Your task - Copy all lines in the material holding the string "each".
· · · ·
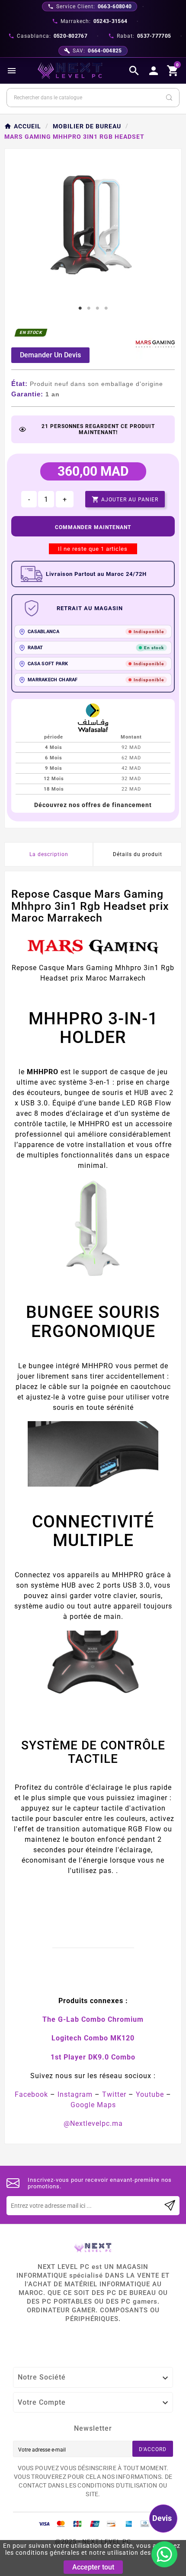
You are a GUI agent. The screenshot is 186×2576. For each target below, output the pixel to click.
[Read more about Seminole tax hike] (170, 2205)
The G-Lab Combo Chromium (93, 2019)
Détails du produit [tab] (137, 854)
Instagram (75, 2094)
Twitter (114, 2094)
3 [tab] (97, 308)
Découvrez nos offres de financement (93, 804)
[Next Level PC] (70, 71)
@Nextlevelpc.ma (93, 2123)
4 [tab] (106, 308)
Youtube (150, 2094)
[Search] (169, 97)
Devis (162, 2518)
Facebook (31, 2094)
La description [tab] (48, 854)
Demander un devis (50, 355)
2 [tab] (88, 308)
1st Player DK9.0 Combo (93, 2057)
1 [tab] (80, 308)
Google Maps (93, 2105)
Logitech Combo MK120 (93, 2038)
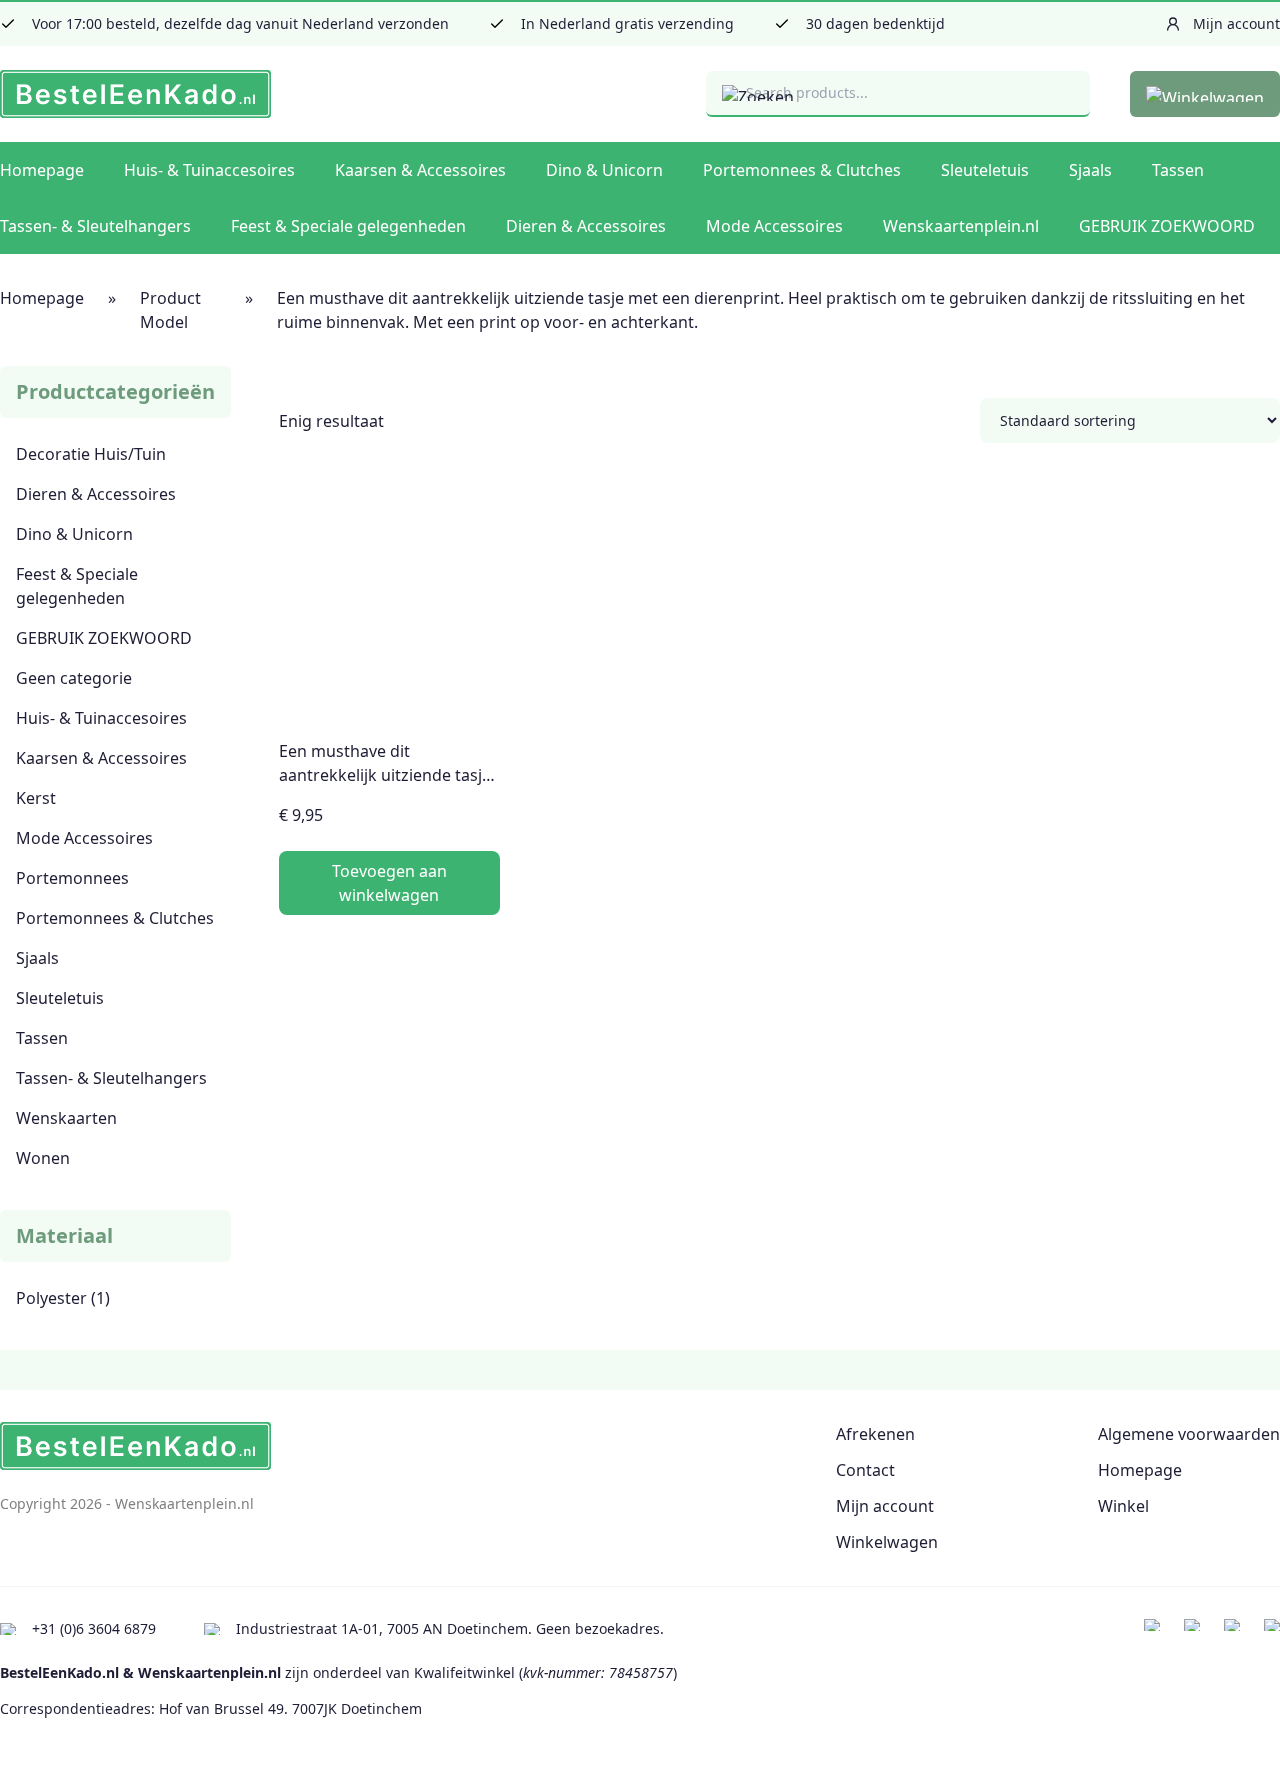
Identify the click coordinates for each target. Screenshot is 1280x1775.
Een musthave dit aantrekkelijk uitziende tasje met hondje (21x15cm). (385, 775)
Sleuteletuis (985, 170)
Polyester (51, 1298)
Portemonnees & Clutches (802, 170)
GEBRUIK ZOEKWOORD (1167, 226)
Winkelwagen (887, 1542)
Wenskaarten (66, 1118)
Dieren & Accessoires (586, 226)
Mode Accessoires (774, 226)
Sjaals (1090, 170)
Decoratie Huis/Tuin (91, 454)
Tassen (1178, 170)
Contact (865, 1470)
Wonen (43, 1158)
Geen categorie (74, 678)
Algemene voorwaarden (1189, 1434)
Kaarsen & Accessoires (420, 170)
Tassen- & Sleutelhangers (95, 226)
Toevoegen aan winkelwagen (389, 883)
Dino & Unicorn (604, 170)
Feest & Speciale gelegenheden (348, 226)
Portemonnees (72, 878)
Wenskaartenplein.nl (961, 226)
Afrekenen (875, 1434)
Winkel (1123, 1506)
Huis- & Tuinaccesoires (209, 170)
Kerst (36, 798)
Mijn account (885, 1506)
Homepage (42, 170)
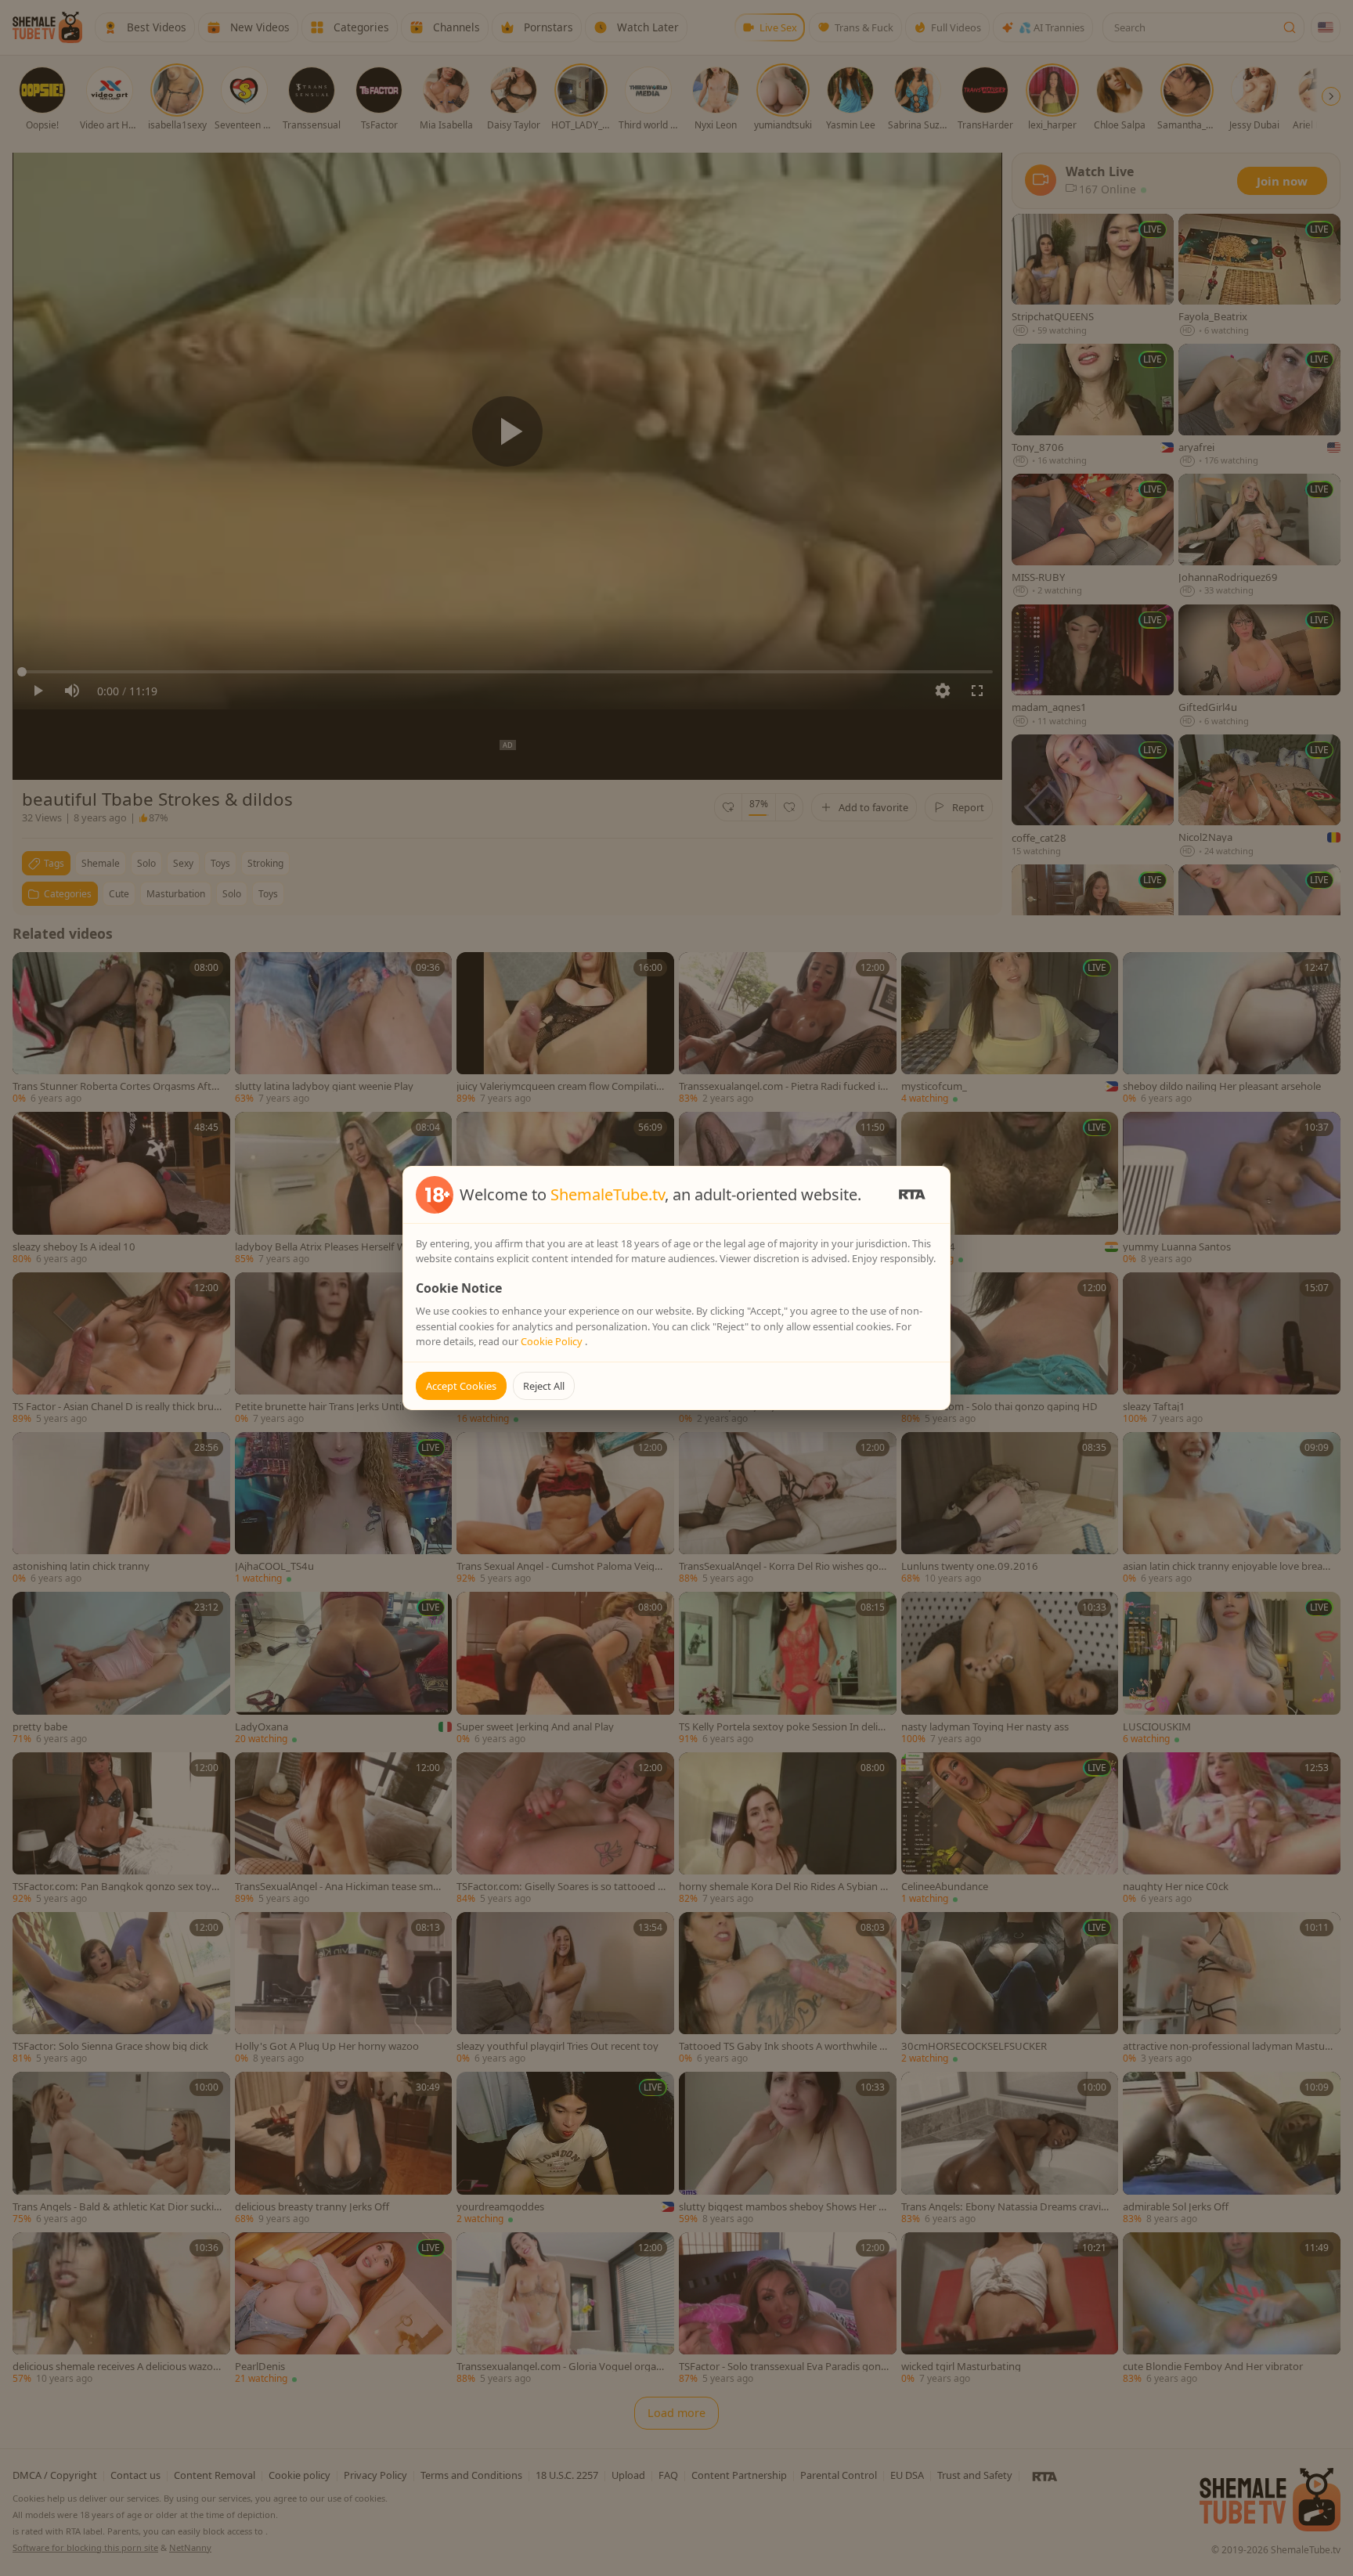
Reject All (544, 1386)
· · · ·
Expected answer -
You are a GUI agent. The screenshot is 186×2576. For each target below, output the pixel to click.
Identify the click coordinates for each target. Screenshot is 1280x1775.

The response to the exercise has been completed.